Could you set out the stretch from the line containing "Viewport: 1456px width, 819px height." through the final line below as a numbered list, skipping blank lines and leaving the pictures out?

[Begin]

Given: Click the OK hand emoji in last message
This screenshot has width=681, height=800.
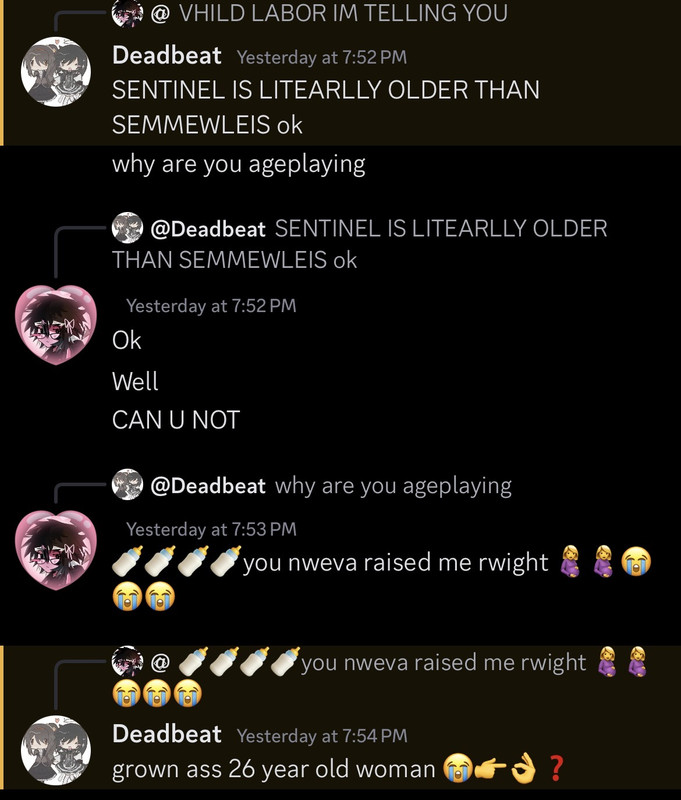Looking at the screenshot, I should (x=523, y=769).
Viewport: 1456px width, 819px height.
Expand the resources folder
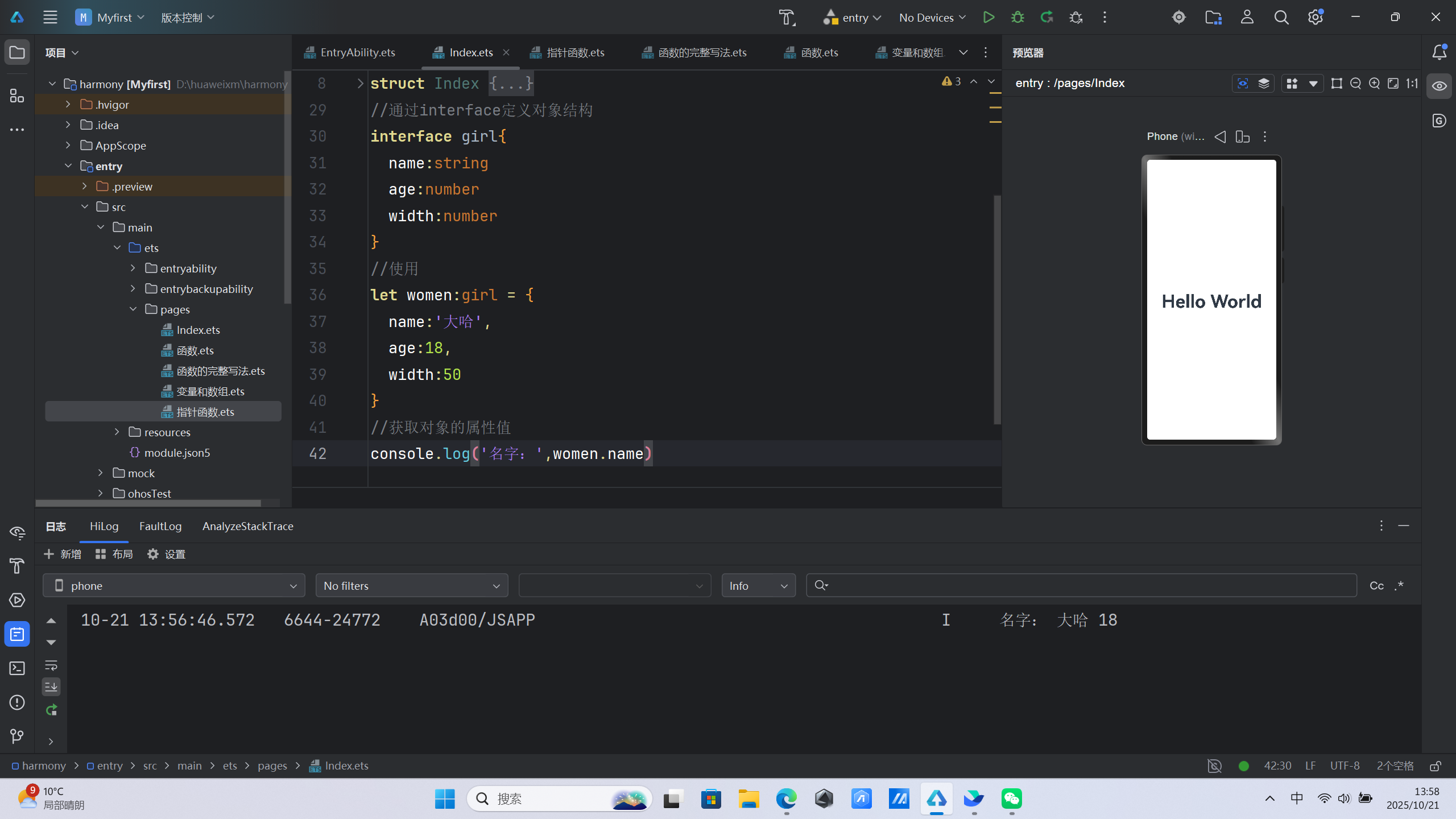[117, 432]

[End]

• Complete response:
1. Viewport: 1456px width, 819px height.
2. Expand the resources folder
3. [117, 432]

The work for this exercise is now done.